И мне думается, закономерно пиком его пестрой, бурной жизни оказалось писательское творчество. Возможно, Виктор Драгунский и сам не до конца понимал это. Каждому делу, которое его захватывало, он отдавался до конца и с равным уважением относился к любой из многих своих профессий. Похоже, с речным делом он малость недобрал, и в анкете «Пионерской правды» на вопрос, кем бы вы хотели быть, если б не были писателем, искренне ответил: бакенщиком. Несомненно, он был бы превосходным бакенщиком, все-таки я уверен, что, загляни Драгунский в себя поглубже, его ответ звучал бы иначе: «Если б я не был писателем, то хотел бы им быть». Ибо только литературное творчество могло вобрать в себя весь его громадный жизненный опыт, знание и понимание людей, суммировать все виденное, перечувствованное и наделить жизнью вечной. Да так оно и сталось.
Меня не оставляет впечатление, что взрослые повести В. Драгунского автобиографичны. На самом же деле, хотя многое тут взято из жизни автора, вымысел преобладает над автобиографией. Но что делать, если душой я отказываюсь этому верить? Мне думается, причина в авторской интонации, в той особой, доверительной интонации, что делает прозу Драгунского правдивой, как исповедь. Драгунский будто говорит с тобой с глазу на глаз, искренне, задушевно, часто взволнованно, а иногда патетически — он и этого не боится, ибо слова его из сердца. Он считает тебя умным, добрым, все понимающим собеседником, ему не страшно показаться сентиментальным, наивным, растроганным до беспомощности. И эта интонация завораживает.

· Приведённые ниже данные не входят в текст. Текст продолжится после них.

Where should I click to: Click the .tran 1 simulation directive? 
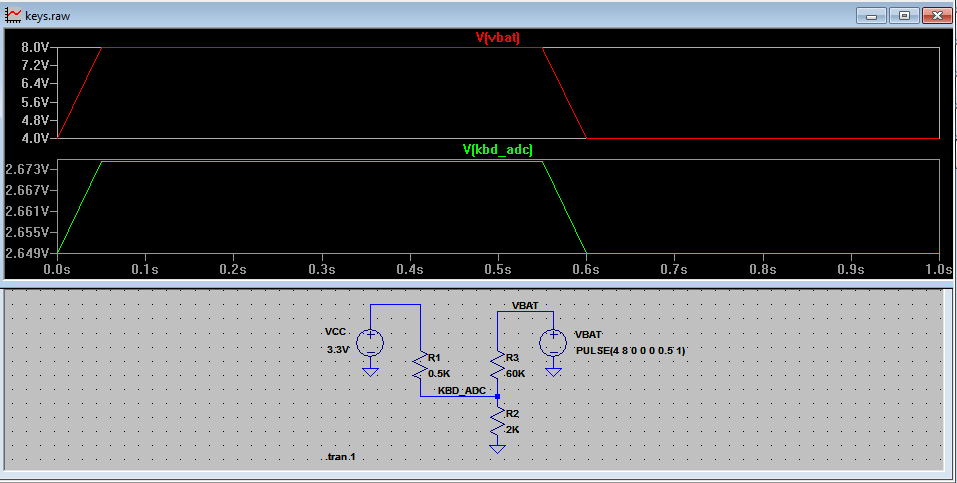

Среди литературоведческих работ последнего времени, исследующих отдельные компоненты прозы, мне особенно приглянулась одна, посвященная ритму прозы. Но как ни важен ритм, авторская интонация куда важнее. Мне кажется, она сродни тембру. Бывают сильные голоса с большим диапазоном, с отличными верхами и низами, но бестембровые. А вот об иных голосах говорят: окрашенные. Пример окрашенного голоса — неповторимое меццо-сопрано Обуховой, ее узнаешь с первой же ноты. У покойного Лемешева был не такой уж большой голос, но дивный тембр придавал ему ни с чем не сравнимое очарование. И никто во всем мире не заменит Лемешева. Интонацию в прозе точно так же нельзя приобрести искусственно, как и тембр. Ее можно лишь имитировать, но чуткий читатель сразу угадает подделку. Надо думать, интонация как-то связана с природой человека, с его глубинной сутью. Драгунский очень добрый человек, он любит жизнь, людей, пуще всего малых и слабых. Он не преминет понюхать голову спящего ребенка, так чудесно пахнущую воробьями. И, придя к любимой, почти потерянной женщине, позабудет на миг о своей боли, склонившись над кроваткой ее маленького сына.
Ловлю себя на том, что вновь отождествляю Виктора Драгунского с его героями, ведь воробьиный запах учуял Митя Королев, а склонялся над спящим малышом грустный клоун Ветров…
Любопытно, что эта добрая, глубоко человечная интонация не пропадает и когда Драгунский пишет о чем-то глубоко ему отвратительном (в книгу помимо двух повестей входит несколько рассказов): о низкой, убивающей все живое корысти («Брезент»), о бездушии тех, кто забыл войну («Для памяти»), о душевном хамстве («Странное пятно на потолке» и «Далекая Шура»), В одном случае сохранить эту интонацию помогает Драгунскому присутствие в рассказе хороших обиженных людей, которых он любит и за честь которых борется оружием насмешки и сарказма, в другом — сама правда жизни, которую попирают дурные, низкие люди.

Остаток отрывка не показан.